CHALLENGE. Rewrite the part of the records that opens with the line containing "Task: Click the highlighted" and closes with the line containing "Action: (464, 208)", replacing "Banners" with "Sliders" and leaving everything else unchanged.

>> START EXTRACTED INFORMATION

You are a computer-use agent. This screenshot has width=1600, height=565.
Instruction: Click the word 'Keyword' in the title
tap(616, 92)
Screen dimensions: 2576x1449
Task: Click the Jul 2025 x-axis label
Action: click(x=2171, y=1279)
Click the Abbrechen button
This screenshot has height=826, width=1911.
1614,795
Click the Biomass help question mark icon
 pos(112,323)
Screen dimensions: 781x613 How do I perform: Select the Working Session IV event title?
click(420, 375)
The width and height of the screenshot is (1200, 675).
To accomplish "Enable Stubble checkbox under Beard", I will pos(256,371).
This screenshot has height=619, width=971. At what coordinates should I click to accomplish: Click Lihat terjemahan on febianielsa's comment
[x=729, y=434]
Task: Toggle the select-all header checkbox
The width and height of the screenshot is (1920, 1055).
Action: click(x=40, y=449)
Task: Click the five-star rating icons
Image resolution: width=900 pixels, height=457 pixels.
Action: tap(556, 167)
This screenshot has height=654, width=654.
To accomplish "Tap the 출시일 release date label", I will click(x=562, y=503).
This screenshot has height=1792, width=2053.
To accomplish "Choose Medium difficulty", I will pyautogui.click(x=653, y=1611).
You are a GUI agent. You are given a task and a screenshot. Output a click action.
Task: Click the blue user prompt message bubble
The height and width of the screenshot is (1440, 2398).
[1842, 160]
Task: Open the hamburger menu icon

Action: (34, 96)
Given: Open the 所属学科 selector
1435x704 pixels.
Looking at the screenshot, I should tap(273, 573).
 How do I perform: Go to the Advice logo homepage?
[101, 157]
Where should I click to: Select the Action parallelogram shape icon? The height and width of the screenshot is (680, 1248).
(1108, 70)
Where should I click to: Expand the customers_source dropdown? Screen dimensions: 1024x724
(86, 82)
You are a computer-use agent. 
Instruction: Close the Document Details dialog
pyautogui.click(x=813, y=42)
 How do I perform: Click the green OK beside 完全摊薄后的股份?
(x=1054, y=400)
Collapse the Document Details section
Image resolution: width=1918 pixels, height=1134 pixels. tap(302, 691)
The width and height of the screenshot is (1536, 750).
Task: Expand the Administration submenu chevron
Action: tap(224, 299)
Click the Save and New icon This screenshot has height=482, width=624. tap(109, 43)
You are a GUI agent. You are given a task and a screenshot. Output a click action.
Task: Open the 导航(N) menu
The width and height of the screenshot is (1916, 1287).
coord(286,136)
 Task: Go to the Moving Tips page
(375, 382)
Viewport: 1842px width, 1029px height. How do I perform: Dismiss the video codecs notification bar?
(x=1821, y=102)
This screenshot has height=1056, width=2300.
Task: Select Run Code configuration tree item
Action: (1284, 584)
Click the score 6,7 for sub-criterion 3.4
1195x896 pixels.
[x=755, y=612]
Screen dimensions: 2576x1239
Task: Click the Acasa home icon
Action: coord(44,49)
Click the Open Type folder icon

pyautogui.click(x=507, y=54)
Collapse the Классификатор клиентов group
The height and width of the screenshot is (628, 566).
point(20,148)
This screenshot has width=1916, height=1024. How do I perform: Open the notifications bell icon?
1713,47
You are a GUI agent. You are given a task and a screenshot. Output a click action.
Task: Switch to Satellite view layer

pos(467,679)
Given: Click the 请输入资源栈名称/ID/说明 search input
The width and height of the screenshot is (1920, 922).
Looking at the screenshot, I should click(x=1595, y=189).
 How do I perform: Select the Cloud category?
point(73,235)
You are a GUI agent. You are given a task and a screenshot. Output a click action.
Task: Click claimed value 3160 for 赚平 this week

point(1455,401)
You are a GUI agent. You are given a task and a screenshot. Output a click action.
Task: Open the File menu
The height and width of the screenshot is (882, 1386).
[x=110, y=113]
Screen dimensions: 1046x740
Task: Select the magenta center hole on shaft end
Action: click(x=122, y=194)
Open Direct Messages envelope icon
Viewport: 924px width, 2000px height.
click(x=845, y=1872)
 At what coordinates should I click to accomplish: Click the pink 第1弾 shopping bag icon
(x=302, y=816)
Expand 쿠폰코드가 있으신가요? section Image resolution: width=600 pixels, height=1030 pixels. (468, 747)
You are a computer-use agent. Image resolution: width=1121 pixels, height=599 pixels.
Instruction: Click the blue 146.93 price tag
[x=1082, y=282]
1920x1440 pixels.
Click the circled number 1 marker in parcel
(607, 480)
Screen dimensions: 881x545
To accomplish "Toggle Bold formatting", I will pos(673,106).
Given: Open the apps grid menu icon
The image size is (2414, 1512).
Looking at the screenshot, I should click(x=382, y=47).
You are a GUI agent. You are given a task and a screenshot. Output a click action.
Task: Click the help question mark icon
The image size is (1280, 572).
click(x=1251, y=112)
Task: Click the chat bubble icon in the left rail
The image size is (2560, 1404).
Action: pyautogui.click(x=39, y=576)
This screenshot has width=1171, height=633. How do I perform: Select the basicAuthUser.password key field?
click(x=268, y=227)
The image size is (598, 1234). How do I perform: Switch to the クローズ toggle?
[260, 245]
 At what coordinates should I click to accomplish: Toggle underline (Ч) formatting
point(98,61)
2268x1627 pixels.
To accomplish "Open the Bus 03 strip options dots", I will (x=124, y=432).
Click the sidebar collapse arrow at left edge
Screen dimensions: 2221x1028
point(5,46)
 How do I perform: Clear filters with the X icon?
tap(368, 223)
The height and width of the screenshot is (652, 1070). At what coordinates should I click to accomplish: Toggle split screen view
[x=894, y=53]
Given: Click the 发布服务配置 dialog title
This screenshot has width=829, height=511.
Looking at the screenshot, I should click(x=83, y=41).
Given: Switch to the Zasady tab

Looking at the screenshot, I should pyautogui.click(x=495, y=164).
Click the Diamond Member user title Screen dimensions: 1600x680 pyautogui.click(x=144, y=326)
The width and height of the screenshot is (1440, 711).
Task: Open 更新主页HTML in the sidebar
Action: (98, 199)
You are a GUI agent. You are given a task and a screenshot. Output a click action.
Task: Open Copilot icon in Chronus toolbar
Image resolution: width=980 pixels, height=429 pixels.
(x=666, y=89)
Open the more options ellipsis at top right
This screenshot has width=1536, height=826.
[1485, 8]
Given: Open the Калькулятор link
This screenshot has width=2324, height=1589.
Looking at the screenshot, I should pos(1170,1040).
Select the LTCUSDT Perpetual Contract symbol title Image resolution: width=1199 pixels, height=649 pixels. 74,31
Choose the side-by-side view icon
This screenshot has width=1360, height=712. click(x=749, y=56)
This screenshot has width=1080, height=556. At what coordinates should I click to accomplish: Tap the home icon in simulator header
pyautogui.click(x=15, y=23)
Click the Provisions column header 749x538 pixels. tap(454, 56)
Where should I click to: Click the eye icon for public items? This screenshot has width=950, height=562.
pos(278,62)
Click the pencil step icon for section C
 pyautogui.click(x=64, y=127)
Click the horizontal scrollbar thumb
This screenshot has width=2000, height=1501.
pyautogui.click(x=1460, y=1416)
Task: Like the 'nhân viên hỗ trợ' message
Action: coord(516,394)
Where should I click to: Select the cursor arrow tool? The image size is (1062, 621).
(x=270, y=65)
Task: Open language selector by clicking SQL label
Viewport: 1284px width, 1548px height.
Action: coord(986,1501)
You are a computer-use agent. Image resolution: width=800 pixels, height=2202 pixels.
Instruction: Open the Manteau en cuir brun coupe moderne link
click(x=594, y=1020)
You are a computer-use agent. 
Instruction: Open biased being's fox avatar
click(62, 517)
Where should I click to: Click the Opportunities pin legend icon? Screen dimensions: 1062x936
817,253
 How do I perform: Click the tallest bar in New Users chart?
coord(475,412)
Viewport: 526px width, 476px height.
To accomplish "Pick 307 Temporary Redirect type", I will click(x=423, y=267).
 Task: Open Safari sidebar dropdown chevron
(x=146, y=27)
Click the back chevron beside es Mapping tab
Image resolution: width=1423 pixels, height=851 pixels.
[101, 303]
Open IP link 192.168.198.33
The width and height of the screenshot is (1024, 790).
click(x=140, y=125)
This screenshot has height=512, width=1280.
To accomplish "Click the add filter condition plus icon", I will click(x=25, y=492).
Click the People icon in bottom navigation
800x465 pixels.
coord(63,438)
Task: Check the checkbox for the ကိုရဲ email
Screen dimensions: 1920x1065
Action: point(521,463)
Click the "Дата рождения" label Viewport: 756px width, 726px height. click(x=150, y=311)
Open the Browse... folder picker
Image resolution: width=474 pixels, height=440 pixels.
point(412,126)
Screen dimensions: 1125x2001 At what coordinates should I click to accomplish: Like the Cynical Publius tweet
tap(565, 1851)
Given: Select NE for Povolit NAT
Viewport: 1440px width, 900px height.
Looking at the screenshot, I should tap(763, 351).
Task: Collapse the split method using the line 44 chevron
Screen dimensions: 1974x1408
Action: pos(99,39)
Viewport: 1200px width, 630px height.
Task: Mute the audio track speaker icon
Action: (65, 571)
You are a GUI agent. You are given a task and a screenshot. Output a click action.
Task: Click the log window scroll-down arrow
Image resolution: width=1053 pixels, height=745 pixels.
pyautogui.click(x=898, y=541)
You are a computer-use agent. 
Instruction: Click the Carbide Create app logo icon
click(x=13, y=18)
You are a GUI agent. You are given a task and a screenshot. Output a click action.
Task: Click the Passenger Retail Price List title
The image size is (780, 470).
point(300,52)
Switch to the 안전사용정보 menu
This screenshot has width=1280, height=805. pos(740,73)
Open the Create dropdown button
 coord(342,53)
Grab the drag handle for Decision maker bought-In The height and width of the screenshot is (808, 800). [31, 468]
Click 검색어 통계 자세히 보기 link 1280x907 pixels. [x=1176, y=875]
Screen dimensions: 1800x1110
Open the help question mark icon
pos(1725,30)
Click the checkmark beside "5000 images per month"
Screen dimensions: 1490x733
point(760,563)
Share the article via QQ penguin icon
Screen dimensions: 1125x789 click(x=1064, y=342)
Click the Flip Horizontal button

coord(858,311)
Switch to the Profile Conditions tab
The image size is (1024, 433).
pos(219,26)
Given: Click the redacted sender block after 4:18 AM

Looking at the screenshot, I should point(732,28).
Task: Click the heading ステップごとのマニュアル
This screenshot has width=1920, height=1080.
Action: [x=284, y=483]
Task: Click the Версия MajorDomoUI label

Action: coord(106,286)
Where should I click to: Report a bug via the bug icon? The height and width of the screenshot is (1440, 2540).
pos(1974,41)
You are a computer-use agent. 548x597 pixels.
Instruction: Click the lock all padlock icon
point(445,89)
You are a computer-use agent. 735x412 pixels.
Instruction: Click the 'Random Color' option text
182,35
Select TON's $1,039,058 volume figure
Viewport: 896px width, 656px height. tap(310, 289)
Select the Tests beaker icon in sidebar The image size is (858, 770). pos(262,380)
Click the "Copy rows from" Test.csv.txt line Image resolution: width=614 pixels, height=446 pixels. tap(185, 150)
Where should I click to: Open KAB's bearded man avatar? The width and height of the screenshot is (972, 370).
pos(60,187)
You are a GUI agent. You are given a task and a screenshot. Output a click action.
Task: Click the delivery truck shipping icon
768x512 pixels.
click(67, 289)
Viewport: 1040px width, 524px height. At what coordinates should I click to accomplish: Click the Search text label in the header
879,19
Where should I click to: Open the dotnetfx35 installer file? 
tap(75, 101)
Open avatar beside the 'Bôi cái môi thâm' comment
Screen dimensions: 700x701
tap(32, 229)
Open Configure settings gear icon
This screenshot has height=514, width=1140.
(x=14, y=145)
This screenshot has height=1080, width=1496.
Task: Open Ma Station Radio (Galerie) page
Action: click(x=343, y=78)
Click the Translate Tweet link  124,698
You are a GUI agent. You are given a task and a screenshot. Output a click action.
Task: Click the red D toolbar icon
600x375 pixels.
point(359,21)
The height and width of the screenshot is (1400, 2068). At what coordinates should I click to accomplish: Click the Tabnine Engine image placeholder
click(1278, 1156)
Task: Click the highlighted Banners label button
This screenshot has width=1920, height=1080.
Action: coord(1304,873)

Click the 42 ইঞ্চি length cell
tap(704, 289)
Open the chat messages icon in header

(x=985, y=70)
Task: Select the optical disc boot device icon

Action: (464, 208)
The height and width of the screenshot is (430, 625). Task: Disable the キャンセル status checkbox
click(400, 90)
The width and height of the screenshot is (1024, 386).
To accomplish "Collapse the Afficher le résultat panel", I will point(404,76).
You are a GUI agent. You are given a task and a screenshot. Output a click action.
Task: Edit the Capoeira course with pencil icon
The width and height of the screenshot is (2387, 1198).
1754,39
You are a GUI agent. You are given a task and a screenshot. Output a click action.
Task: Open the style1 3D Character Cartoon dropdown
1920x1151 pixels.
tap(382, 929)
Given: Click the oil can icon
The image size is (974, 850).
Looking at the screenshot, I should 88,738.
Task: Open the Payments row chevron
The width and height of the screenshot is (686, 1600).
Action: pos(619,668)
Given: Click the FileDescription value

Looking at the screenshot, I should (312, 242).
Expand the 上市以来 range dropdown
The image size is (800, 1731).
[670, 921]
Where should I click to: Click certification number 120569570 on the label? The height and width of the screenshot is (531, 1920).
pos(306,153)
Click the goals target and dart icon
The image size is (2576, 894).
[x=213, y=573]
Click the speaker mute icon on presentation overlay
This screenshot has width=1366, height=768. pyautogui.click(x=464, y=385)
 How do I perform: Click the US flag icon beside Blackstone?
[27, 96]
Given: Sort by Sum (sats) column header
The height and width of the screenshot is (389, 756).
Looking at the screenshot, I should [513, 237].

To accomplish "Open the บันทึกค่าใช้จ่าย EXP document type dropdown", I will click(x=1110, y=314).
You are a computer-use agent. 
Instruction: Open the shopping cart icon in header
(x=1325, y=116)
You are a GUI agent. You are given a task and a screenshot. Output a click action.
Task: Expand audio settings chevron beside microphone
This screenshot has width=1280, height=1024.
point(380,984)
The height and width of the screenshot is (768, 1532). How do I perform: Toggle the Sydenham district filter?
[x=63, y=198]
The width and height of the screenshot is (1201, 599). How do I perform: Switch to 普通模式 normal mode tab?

>> END EXTRACTED INFORMATION

ANSWER TO THIS TASK.
Task: Click the highlighted Sliders label button
This screenshot has width=1920, height=1080.
Action: coord(1304,873)

Click the 42 ইঞ্চি length cell
tap(704, 289)
Open the chat messages icon in header

(x=985, y=70)
Task: Select the optical disc boot device icon

Action: (464, 208)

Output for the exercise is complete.